Afortunadamente para nosotros, el conocimiento primordial, es decir, esta sabiduría iletrada que recorre nuestras células, diseñó en nuestro inconsciente un espacio de supervivencia de lo maravilloso que adquiere, en los arquetipos, un canal de expresión coherente, un suerte de memorándum de nuestra unidad con lo vivo. Desde esta óptica, el silencio es (con su aire paradojal, errático pero preciso, vago aunque certero) un puente entre lo sagrado y lo profano, un nexo sensible entre el semen y las estrellas.

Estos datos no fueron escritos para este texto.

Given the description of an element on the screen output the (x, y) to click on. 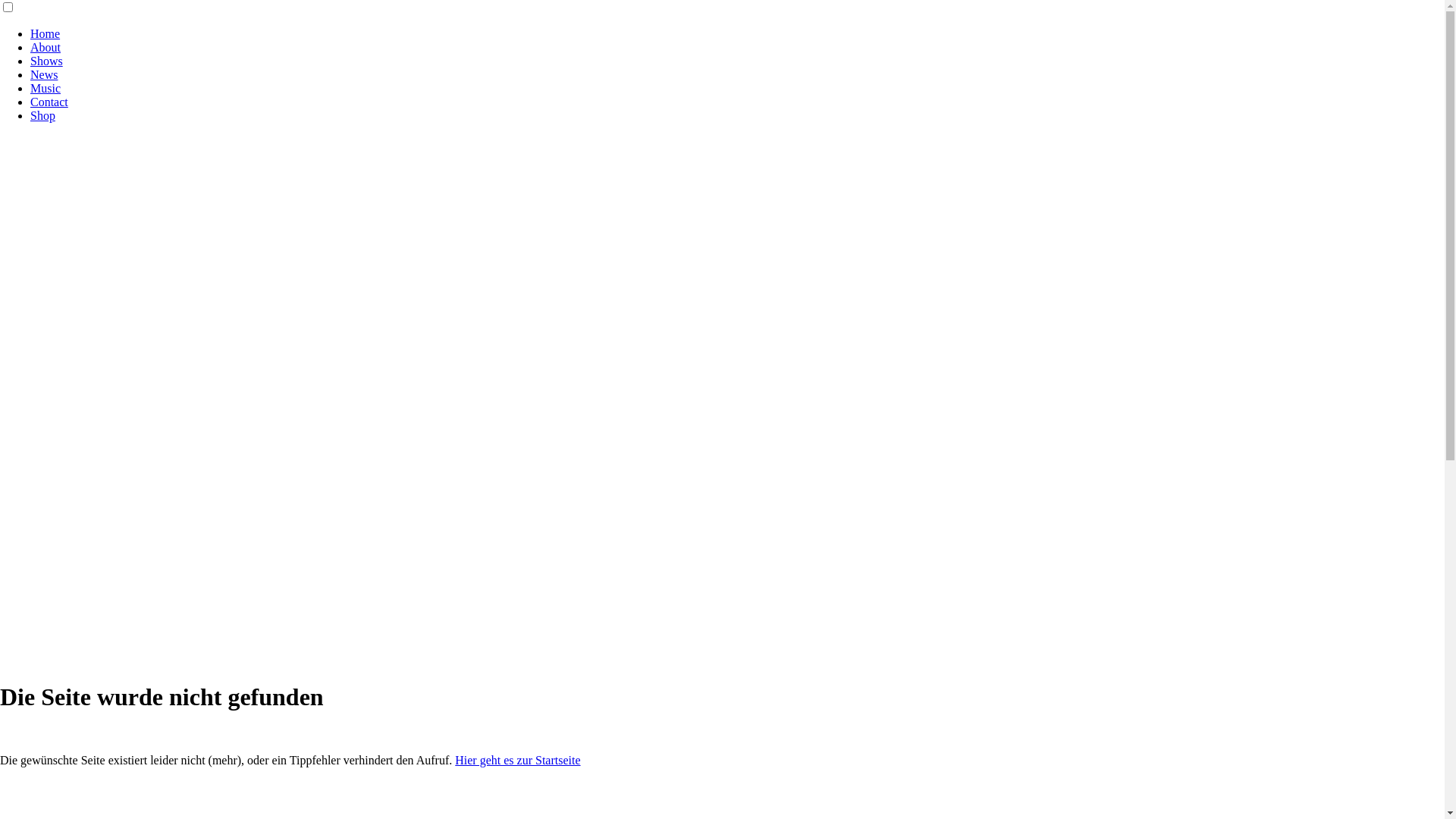
Music Element type: text (45, 87)
Home Element type: text (44, 33)
Shop Element type: text (42, 115)
Hier geht es zur Startseite Element type: text (517, 759)
About Element type: text (45, 46)
Contact Element type: text (49, 101)
Shows Element type: text (46, 60)
News Element type: text (43, 74)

En algunas reuniones de animada charla en las que inesperadamente se instala un silencio fugaz, es frecuente escuchar a alguna persona que proféticamente sentencia: "pasó un ángel". Esta figura arquetípica convocada popularmente (como arquetipo, el ángel es un mensajero del cielo —según Cirlot "símbolo de lo invisible, de las fuerzas que ascienden y descienden entre el origen y la manifestación"— nos invita a considerar a las vivencias silenciosas como una suerte de contemplación, en un sentido protagónico y participativo, de una potencia germinal y creadora, de una armonía que, aunque subyace en toda realidad, se oculta ante la mirada prosaica.

Esta filiación biocosmológica que se ilumina en el silencio suele ser descrita como una hierofanía, es decir, como algo sagrado que se nos manifiesta. Para Rudolf Otto, estudioso e historiador de las religiones, la clara armonía que se desprende de lo silencioso es una expresión de lo divino, lo numinoso: "En nosotros, el silencio es el efecto inmediato que produce la presencia del numen".

Incursionando más decididamente en el terreno de la sacralidad musical, Otto observa que "la música, que habitualmente puede prestar la expresión mas variada a todos los sentimientos, no tiene tampoco un medio posible de expresar lo santo. El instante más santo y más numinoso de la misa, la consagración, se expresa, aun en la mejor música cantada, por el silencio; la música enmudece, y enmudece por largo tiempo y por completo, de suerte que el silencio mismo se oye". Tanto en el carácter de sereno asombro que acompaña a las vivencias trascendentes, como en la misteriosa organización de la energía que prevalece en la musicalidad del silencio, nos encontramos frente a un tipo de experiencias que, aun surgiendo de lo mundano, rebasa claramente sus fronteras. El historiador de las religiones Mircea Eliade afirma que: "Lo sagrado se manifiesta siempre como una realidad de un orden totalmente diferente al de las realidades "naturales" ". Según él , la dificultad para dar expresión verbal a estos estados de realidad reside en que "el lenguaje se reduce a sugerir todo lo que rebasa la experiencia natural del hombre con términos tomados de ella". Si aceptamos que todos los lenguajes expresivos (no solo el verbal, sino el musical, el plástico o el poético) se forjan con elementos que surgen de esa realidad natural, y extendemos una analogía que los comprenda, podemos ver que, desde esta perspectiva, lo inefable —un aspecto del silencio— no es una categoría restrictiva, sino la consecución de un código de comunicación diferente, algo que supera las convenciones normativas de cualquier lenguaje para conversar con la grandeza, en un dialogo de serena y emotiva intimidad.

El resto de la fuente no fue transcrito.